Selasa, 04 Mei 2010

Amel

Dia tidak cantik tapi manis. Amel namanya. Hidupnya tidak terlalu indah karena harus berjuang d ijalanan. Dia bukan anak jalanan. Dia adalah seekor monyet betina yang bekerja diluar ketentuan undang-undang tenaga kerja. Dia bekerja sembilan jam sehari, dengan waktu istirahat hanya lima belas menit. Sore itu dia terlihat sangat lemas. Amel tergolong masih 'baru' untuk terjun sebagai topeng monyet.
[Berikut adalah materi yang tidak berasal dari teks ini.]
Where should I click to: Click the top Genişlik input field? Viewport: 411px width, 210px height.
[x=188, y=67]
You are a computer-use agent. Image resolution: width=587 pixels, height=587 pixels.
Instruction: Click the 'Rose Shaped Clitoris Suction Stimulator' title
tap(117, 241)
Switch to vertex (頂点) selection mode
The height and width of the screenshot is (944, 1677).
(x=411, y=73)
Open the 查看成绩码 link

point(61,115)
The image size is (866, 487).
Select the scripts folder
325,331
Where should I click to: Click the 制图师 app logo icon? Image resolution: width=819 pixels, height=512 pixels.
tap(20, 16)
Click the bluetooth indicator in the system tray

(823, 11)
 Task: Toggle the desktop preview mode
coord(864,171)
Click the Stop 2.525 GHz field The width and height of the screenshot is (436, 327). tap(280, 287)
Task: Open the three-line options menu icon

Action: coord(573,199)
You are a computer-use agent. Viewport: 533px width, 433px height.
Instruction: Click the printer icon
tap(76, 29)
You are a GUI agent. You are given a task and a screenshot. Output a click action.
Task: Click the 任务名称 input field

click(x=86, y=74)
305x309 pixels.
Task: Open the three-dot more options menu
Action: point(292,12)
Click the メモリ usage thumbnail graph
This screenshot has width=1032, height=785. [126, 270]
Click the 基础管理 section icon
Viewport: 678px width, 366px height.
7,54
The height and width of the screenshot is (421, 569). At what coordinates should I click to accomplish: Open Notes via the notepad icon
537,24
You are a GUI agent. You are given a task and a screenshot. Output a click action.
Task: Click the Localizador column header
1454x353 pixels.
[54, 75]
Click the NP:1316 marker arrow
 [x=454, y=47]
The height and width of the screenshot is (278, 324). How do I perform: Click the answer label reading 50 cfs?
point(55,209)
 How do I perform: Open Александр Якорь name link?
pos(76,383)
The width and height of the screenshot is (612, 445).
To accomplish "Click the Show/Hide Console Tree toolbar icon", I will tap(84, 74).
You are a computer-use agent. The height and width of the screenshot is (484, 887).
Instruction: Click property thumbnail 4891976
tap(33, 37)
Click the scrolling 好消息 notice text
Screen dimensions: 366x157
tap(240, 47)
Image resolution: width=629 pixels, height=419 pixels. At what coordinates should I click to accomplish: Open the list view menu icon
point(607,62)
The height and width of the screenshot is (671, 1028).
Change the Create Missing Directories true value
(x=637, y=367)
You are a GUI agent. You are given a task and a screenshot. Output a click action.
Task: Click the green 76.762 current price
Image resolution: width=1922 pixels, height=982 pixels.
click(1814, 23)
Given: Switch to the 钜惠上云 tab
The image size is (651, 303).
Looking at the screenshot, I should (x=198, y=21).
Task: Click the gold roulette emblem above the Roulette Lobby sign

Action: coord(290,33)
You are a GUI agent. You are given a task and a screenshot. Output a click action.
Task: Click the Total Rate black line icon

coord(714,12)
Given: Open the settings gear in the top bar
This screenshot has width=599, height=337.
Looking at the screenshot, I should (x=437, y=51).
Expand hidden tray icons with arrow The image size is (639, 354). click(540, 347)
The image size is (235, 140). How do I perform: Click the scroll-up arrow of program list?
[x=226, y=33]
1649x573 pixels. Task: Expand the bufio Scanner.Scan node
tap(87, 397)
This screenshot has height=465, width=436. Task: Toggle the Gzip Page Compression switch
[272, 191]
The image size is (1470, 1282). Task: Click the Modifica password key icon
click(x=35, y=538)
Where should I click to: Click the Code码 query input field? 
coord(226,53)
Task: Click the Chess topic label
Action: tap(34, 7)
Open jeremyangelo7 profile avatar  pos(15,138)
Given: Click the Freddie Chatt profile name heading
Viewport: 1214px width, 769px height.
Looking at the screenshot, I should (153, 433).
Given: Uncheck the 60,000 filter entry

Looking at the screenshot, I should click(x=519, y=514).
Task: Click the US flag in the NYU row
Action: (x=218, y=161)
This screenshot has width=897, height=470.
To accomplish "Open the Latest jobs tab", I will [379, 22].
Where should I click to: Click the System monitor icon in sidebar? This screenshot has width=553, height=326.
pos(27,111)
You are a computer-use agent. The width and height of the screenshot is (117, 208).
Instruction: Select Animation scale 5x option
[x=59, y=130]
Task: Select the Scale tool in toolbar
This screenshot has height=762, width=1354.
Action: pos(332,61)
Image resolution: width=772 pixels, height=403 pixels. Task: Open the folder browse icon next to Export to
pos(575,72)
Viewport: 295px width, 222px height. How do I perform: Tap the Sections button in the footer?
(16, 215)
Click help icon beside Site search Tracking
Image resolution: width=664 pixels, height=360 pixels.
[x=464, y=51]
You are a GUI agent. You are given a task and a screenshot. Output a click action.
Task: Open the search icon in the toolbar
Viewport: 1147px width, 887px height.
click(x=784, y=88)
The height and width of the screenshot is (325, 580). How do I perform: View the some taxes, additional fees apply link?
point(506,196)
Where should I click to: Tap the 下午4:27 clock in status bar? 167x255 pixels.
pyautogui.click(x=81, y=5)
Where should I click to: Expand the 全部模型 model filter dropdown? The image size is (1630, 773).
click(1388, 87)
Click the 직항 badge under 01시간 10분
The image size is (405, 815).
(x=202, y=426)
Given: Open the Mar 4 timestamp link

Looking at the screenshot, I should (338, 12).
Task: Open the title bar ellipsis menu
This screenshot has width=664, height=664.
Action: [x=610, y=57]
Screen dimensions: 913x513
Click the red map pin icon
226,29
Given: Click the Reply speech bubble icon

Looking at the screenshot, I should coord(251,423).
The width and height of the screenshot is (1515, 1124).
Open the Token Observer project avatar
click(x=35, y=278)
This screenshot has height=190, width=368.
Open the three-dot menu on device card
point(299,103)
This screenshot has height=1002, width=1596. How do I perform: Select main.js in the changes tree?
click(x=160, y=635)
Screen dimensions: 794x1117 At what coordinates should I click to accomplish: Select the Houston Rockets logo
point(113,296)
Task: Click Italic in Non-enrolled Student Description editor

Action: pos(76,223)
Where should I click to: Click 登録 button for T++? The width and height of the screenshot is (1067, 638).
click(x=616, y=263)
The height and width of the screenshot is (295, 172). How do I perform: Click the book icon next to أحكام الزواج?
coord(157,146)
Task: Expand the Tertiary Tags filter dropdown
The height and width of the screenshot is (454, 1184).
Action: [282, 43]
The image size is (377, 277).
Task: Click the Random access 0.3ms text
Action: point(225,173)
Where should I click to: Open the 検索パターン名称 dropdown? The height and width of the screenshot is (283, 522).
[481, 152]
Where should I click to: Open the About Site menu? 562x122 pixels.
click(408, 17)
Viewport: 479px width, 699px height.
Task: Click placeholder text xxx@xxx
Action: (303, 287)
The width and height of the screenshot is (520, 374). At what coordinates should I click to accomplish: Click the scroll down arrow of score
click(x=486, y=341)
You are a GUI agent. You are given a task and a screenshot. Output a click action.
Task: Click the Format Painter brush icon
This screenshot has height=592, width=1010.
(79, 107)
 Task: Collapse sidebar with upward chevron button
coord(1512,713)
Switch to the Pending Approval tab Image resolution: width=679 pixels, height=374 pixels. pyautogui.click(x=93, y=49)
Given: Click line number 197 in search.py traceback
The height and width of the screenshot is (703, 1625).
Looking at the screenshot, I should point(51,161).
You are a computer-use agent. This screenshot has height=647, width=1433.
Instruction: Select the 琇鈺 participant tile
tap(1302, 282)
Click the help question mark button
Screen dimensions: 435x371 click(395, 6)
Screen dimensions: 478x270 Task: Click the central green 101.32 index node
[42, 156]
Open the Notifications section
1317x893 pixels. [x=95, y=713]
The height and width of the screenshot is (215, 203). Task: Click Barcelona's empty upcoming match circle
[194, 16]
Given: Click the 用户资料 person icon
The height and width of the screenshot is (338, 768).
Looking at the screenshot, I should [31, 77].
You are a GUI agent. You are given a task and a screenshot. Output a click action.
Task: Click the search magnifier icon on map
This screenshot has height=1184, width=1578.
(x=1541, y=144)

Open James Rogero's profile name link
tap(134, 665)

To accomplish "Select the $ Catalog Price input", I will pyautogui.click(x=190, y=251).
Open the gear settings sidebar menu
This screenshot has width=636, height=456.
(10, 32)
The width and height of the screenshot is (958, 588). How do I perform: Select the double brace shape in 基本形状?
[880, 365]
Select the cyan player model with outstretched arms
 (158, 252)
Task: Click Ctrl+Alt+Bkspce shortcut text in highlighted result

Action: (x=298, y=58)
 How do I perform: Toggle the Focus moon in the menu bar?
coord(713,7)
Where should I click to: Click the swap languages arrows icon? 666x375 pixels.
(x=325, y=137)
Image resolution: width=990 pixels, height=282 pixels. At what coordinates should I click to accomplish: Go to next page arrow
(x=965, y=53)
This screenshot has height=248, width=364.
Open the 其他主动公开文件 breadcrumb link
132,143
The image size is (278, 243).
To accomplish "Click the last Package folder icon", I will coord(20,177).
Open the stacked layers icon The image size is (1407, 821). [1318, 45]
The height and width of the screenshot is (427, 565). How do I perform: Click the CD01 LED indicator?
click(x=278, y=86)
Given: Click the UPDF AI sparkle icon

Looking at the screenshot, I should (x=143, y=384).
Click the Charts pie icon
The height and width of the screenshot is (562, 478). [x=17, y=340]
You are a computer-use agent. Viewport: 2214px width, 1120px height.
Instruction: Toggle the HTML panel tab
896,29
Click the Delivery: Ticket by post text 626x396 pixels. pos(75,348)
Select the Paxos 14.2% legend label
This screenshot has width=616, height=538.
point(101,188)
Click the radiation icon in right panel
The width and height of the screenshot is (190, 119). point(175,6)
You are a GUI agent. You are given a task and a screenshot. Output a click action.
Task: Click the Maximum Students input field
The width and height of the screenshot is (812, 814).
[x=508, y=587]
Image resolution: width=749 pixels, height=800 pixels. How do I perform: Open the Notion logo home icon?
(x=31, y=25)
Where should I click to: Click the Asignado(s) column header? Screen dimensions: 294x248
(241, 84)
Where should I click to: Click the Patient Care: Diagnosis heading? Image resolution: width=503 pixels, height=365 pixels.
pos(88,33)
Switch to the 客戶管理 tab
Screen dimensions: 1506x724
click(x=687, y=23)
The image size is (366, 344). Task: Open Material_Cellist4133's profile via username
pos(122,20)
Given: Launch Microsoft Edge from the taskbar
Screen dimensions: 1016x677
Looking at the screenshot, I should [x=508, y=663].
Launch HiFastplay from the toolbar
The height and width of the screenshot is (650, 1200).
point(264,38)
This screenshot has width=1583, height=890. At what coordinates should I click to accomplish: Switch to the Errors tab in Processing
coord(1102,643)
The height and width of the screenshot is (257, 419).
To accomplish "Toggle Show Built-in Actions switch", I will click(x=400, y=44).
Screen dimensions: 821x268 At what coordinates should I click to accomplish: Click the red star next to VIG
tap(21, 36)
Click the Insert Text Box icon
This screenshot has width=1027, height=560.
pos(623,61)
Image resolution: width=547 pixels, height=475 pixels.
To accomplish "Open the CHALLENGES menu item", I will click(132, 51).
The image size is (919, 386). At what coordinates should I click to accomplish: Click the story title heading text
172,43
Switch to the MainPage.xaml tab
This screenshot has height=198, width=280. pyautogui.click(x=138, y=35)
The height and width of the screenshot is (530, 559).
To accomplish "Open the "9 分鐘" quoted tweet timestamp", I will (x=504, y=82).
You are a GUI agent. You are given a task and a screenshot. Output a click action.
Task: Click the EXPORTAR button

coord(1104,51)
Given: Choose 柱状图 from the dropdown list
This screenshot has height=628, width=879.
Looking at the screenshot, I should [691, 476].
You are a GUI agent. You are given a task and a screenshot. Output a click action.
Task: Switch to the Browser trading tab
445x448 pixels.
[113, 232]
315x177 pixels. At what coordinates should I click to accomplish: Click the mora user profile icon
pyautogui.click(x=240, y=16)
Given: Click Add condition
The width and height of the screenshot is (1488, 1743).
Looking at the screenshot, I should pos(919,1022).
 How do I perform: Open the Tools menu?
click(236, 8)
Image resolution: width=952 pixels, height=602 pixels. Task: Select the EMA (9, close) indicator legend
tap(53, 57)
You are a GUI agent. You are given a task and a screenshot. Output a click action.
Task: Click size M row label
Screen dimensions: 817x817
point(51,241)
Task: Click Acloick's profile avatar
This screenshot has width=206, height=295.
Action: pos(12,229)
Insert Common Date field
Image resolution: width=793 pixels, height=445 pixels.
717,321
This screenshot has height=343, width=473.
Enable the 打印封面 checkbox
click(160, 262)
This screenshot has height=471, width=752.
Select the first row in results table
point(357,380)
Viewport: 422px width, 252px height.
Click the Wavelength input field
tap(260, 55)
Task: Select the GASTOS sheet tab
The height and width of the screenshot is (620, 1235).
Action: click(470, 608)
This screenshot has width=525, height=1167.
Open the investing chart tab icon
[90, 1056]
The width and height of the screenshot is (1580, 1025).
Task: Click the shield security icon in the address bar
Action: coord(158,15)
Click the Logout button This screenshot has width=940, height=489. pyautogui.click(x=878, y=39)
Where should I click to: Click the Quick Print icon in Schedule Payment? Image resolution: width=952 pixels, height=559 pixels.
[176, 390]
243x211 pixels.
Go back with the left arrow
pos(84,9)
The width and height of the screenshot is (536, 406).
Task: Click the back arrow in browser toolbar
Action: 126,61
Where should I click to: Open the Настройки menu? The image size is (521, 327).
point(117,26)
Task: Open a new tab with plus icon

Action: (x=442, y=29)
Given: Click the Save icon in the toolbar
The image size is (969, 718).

Atraksinya hanya sebatas menggigit topeng dan berdiri.

Amel sangat jinak, namun sudah mati rasa karena terlalu sering dikasari. Belai saja punggungnya yang kurus karena jarang diberi makan. Ia terlihat sangat kelaparan karena dari tadi terus-terusan menggerogoti daun-daun yang berguguran. Rantai yang mencekik lehernya seakan mencekik kebebasannya sebagai monyet yang harusnya berlompatan antar dahan. Amel terlihat kuyu.

Si majikan, baru berumur lima belas tahun. Masih muda. Diantara keempat temannya yang juga bekerja sebagai topeng monyet dipinggir jalan itu, hanya dia yang paling bisa diajak bicara. Logatnya terdengar seperti berasal dari daerah Jawa Tengah. Penampilannya sama lusuhnya dengan Amel. Dia merespon semua pertanyaan dengan baik, walau bahasa Indonesianya kadang sukar dipahami.

"Monyetnya sudah dikasih makan belum mas?"
"Sudah mba tadi dzuhur..."
Saat itu sudah pukul setengah enam sore. Sebagai manusia saja kita sudah kembali keroncongan.
"Mas tinggal dimana?"
"Di prumpung...Disana juga tempat monyetnya."
"Biasanya dapet berapa mas sehari topeng monyet kayak gini?"
"Lima puluh ribulah..."
Jumlah yang cukup banyak.
"Monyetnya nyewa?"
"Nyewa Mba, ini aja tiga puluh ribu..."
Berarti ada agency monyet yang menadah keuntungan dengan berungkang-ungkang kaki, menyewakan mahluk yang ditangkap dari rumah mereka sendiri, yang bukan dari jenisnya yang sudah tentu tidak mau disewakan karena akan melalui siksaan setelah ditangkap.

"Lalu mas, kalau tiba-tiba gak boleh ada topeng monyet, mas mau kerja apa?"
Maksudnya biar dibelikan gitar, mengamen, berjuang pakai tenaga sendiri, bukan menyuruh yang lain bersusah-susah untuk bekerja.
Dia tidak menjawab pertanyaan tersebut. Amel masih mencari-cari daun untuk dimakan.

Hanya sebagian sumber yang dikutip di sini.